╭─ Data

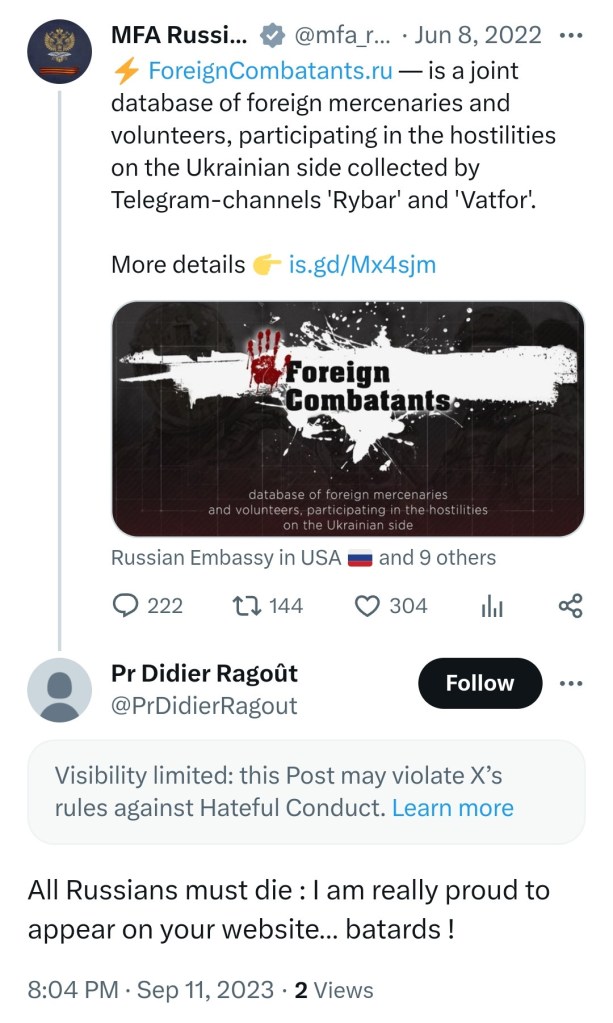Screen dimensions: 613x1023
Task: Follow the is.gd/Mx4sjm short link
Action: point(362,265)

╰─
╭─ Data

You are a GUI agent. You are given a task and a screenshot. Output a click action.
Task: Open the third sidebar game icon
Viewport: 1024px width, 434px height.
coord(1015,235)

╰─
╭─ Data

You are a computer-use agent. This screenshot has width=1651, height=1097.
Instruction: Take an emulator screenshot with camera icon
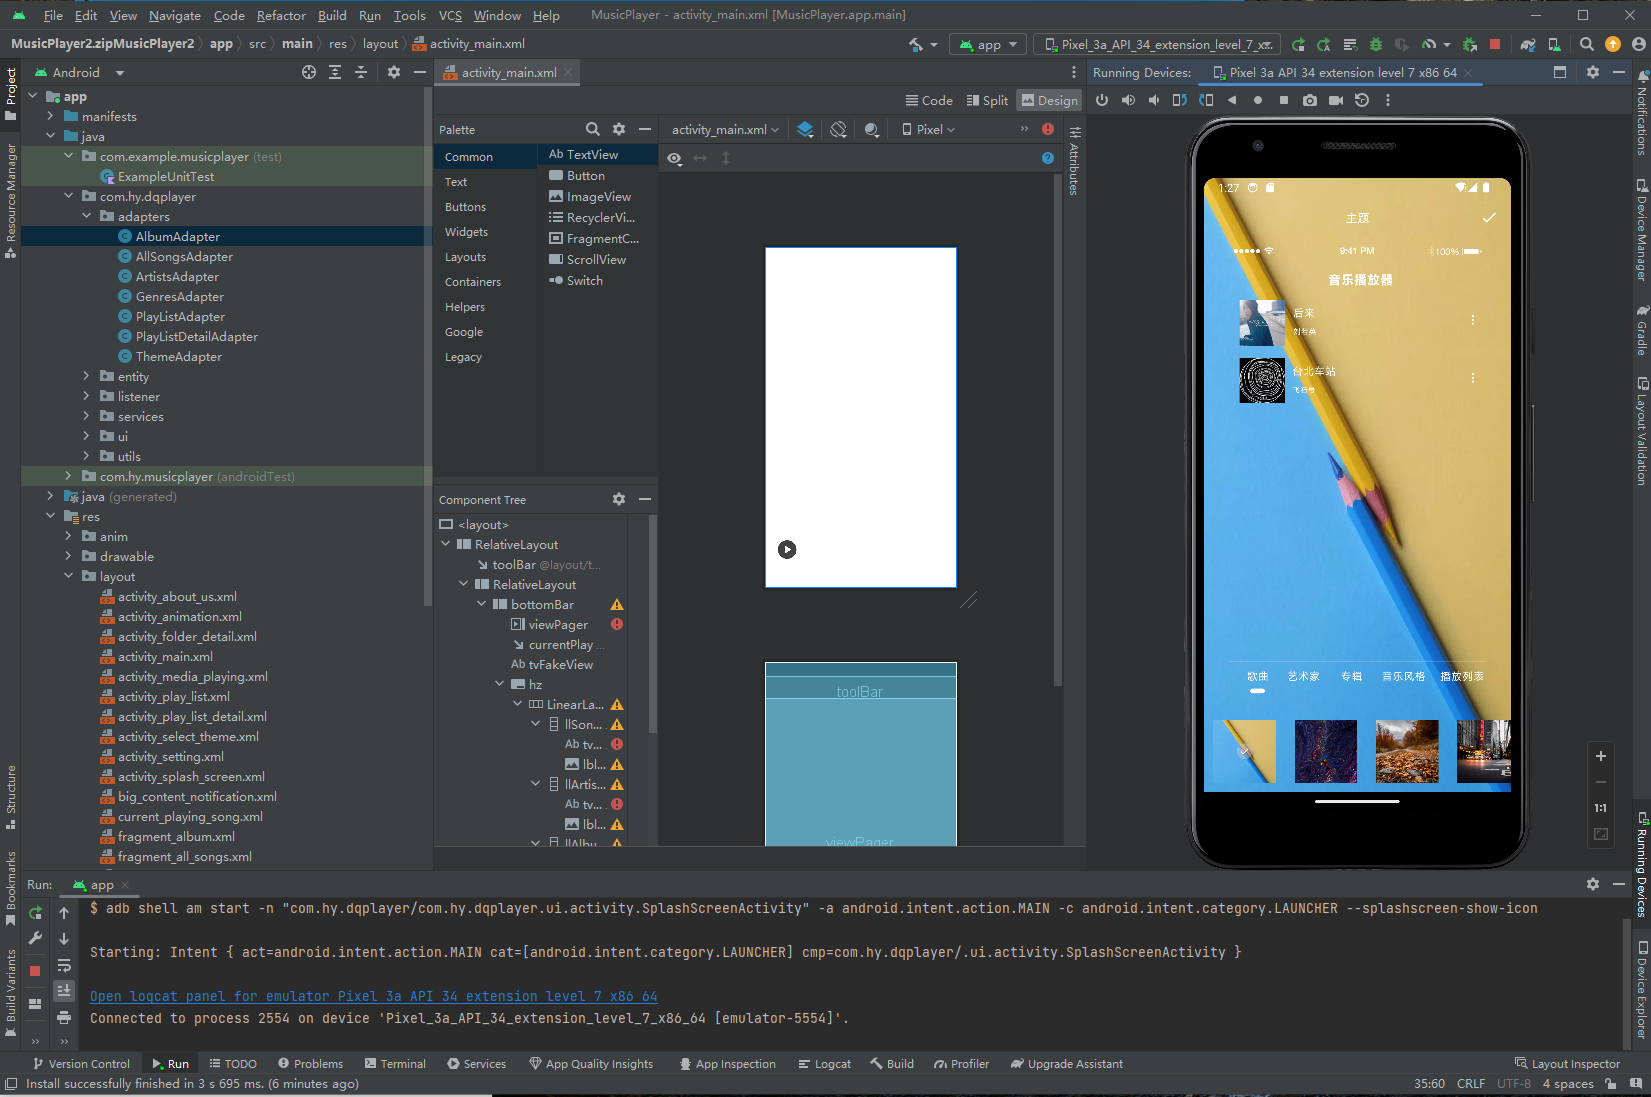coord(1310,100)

╰─

Problem statement: Each line above that contains the string "agent" counts once; give the number of such lines and nothing more.

Finished exercise: 2